§ **What the exercise asks**:
Transcribe all of the data below verbatim, line for line, without changing a single character.

--- start Data excerpts ---

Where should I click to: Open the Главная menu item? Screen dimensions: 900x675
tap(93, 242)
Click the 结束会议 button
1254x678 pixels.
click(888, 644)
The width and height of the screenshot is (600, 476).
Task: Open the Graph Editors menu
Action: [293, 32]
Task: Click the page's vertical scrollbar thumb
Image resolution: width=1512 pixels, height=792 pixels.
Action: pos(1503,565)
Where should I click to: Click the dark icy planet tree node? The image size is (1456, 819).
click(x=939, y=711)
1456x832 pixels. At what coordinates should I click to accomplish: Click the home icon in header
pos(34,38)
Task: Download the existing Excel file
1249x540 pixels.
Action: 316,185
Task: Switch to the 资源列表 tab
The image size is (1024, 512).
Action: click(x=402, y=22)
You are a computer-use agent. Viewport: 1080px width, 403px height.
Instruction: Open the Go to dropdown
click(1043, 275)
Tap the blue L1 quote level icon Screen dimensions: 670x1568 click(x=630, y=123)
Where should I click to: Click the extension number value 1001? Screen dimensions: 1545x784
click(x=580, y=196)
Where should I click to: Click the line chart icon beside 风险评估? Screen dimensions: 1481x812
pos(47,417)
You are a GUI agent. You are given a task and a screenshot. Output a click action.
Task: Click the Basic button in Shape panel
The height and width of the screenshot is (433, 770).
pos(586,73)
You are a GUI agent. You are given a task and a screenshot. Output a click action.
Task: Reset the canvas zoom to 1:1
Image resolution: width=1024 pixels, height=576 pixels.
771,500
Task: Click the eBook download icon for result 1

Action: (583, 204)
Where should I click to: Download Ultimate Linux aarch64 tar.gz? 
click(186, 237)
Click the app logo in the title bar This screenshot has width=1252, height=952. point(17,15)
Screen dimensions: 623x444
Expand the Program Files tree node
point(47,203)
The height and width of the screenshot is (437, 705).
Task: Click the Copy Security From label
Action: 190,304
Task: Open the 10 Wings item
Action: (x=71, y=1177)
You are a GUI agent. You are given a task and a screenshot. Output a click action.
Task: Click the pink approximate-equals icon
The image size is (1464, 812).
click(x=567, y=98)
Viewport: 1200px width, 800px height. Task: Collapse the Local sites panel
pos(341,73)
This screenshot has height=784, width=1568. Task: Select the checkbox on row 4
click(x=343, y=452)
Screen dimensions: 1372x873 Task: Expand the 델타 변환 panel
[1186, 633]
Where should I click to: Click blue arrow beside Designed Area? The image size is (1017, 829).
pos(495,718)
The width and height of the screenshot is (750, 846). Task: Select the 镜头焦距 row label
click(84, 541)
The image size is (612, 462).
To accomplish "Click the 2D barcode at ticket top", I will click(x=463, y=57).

--- end Data excerpts ---

§ **Solved problem**:
Where should I click to: Open the Главная menu item? Screen dimensions: 900x675
tap(93, 242)
Click the 结束会议 button
1254x678 pixels.
click(888, 644)
The width and height of the screenshot is (600, 476).
Task: Open the Graph Editors menu
Action: [293, 32]
Task: Click the page's vertical scrollbar thumb
Image resolution: width=1512 pixels, height=792 pixels.
Action: pos(1503,565)
Where should I click to: Click the dark icy planet tree node? The image size is (1456, 819).
click(x=939, y=711)
1456x832 pixels. At what coordinates should I click to accomplish: Click the home icon in header
pos(34,38)
Task: Download the existing Excel file
1249x540 pixels.
Action: 316,185
Task: Switch to the 资源列表 tab
The image size is (1024, 512).
Action: click(x=402, y=22)
You are a computer-use agent. Viewport: 1080px width, 403px height.
Instruction: Open the Go to dropdown
click(1043, 275)
Tap the blue L1 quote level icon Screen dimensions: 670x1568 click(x=630, y=123)
Where should I click to: Click the extension number value 1001? Screen dimensions: 1545x784
click(x=580, y=196)
Where should I click to: Click the line chart icon beside 风险评估? Screen dimensions: 1481x812
pos(47,417)
You are a GUI agent. You are given a task and a screenshot. Output a click action.
Task: Click the Basic button in Shape panel
The height and width of the screenshot is (433, 770).
pos(586,73)
You are a GUI agent. You are given a task and a screenshot. Output a click action.
Task: Reset the canvas zoom to 1:1
Image resolution: width=1024 pixels, height=576 pixels.
771,500
Task: Click the eBook download icon for result 1

Action: (583, 204)
Where should I click to: Download Ultimate Linux aarch64 tar.gz? 
click(186, 237)
Click the app logo in the title bar This screenshot has width=1252, height=952. point(17,15)
Screen dimensions: 623x444
Expand the Program Files tree node
point(47,203)
The height and width of the screenshot is (437, 705).
Task: Click the Copy Security From label
Action: 190,304
Task: Open the 10 Wings item
Action: (x=71, y=1177)
You are a GUI agent. You are given a task and a screenshot. Output a click action.
Task: Click the pink approximate-equals icon
The image size is (1464, 812).
click(x=567, y=98)
Viewport: 1200px width, 800px height. Task: Collapse the Local sites panel
pos(341,73)
This screenshot has height=784, width=1568. Task: Select the checkbox on row 4
click(x=343, y=452)
Screen dimensions: 1372x873 Task: Expand the 델타 변환 panel
[1186, 633]
Where should I click to: Click blue arrow beside Designed Area? The image size is (1017, 829).
pos(495,718)
The width and height of the screenshot is (750, 846). Task: Select the 镜头焦距 row label
click(84, 541)
The image size is (612, 462).
To accomplish "Click the 2D barcode at ticket top", I will click(x=463, y=57).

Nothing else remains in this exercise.